* **OBJECTIVE**
Locate each line below that contains the string "This" and copy every such line in full.

※

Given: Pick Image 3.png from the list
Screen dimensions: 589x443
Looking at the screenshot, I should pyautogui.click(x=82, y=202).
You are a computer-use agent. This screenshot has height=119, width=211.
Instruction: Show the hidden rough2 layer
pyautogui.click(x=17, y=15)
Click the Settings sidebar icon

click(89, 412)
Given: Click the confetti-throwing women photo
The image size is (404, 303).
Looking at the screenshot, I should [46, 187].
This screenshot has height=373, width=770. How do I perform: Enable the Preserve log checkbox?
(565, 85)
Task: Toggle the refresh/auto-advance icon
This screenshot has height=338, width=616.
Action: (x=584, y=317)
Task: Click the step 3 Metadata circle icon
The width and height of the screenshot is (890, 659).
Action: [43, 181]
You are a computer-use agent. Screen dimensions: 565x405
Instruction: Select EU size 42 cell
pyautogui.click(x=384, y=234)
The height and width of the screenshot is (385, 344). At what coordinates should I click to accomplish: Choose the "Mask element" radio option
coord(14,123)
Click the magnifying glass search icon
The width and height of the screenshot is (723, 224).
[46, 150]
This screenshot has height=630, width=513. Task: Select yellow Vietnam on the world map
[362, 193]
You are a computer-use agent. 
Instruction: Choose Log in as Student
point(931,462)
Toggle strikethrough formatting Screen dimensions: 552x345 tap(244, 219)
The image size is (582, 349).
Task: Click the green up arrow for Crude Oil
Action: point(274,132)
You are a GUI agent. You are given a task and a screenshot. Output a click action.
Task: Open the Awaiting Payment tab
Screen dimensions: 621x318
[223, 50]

※

* **WRITTEN RESPONSE**
You are a computer-use agent. This screenshot has height=119, width=211.
This screenshot has height=373, width=770. How do I perform: Enable the Preserve log checkbox?
This screenshot has height=338, width=616.
This screenshot has height=630, width=513. Task: Select yellow Vietnam on the world map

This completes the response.